States and Prediction

In order to start working on prediction and learning for DM3, I’ve starting dumping some state data to see what it looks like over time. The idea is that learning will only happen once the max clusters have been reached for foreground or background, and there would be a different instance of the learner for foreground and background. This is because both RL and MLP methods require a fixed number of dimensions. Once the max clusters have been reached, all new percepts are merged with the nearest cluster, and thus after that point we can represent any image in the system as a vector of booleans where each element corresponds to one of the clusters. In the following plot, the rows represent each moment in time, while the columns represent particular percepts. Black percepts do not appear at that moment in time, while grey percepts do.


This is a quite short test, but it’s quite obvious that the percepts on the right of the vector are more most often activated. This is because the merging process removes percepts from anywhere in the list, and appends the newly merged clusters onto the right. The result is that for each perceptual frame, the percepts that are activated are those at the end of the list. For background percepts (left panel) it seems that a simple algorithm would be highly predictive, just activate the 50 percepts on the right of the list, and add some noise. During perception, the percepts on the right of the list will always be the most recently clustered. It seems that the inadvertent structure of the list of clusters causes it to nearly be sorted by time. If this is true, even a sliding window from left to right would be a pretty good model. The question is whether this pattern continues beyond this short test. As for foreground percepts, structure is much less clear. Most images don’t have any foreground percepts, hence the predominance of black. Additionally, the number of foreground percepts is quite small. It seems that a similar model would hold, where the number of activated percepts is a very small number with a lot of noise. It does appear that the presence of foreground percepts tends to happen in clumps, which makes sense since only a very fast moving percept could appear only in a single frame. The next longer-term test will clarify this pattern. Perhaps there is also some periodicity beyond the day-night cycle that the predictor could learn. It makes sense that rush hours and lunch would be more active than the rest of the day.

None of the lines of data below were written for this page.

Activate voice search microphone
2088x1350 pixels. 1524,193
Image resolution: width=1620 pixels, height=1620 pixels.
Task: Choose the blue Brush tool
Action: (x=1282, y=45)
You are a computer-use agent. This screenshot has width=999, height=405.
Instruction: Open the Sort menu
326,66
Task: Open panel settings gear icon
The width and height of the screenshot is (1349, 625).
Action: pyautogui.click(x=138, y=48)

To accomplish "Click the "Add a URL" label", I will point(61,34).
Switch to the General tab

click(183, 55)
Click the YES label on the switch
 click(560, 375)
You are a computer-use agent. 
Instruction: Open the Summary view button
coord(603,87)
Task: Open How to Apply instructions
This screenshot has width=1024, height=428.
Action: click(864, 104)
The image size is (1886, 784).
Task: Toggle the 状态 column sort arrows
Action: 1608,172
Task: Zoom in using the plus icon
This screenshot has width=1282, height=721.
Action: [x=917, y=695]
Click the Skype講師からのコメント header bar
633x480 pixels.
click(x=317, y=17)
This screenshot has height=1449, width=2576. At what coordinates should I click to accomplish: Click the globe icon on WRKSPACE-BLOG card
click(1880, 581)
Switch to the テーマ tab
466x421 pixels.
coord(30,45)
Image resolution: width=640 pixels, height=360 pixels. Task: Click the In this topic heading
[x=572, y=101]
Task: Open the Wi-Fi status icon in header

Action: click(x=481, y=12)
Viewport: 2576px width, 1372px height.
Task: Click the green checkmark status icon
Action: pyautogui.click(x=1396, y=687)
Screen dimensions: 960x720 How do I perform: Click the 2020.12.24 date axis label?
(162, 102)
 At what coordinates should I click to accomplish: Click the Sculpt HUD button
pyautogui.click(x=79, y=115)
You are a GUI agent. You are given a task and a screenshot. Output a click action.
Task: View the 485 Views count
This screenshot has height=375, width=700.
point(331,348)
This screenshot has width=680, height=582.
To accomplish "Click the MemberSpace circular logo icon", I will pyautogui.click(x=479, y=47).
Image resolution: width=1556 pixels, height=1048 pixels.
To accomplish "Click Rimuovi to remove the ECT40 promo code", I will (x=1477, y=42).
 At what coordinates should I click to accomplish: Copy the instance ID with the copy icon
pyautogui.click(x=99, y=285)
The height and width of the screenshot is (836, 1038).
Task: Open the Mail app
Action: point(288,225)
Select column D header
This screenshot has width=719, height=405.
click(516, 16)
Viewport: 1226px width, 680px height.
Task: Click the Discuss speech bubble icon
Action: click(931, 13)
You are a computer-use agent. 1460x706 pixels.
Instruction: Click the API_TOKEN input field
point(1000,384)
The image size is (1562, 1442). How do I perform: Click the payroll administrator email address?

This begs the question as to what temporal representation is like in dreams. Do dreams represent a compression of time such that only interesting events occur? As discussed in the Integrative Theory, bizarre dreams are unusual and most dreams are quite ordinary. Since much of the experience of the system would be a slightly modulating plain background image, it would make sense that it would dream of such, but that could certainly be boring for the viewer. It seems there needs to be a role of habituation in the learning algorithm. The conception of habituation for the associative conception of DM3 was that the degree of activation would be lowered for an activated percept the more often it is activated. In the absence of activation, a percept’s ability to be activated would recover (dishabituation) incrementally.

So if these boolean values are changed to continuous degree of activation, then habituation could be manifest in that degree of activation and that could be fed into the predictor. The pattern would obviously be much more complex and more difficult to learn, but it would reflect a much more nuanced sense of the sequence of events. It is also possible that the appearance of novel (less habituated) percepts are difficult to predict and appear more as noise. Still, the system learning from novel stimulus would be more cognitively realistic because those novel percepts would be more salient.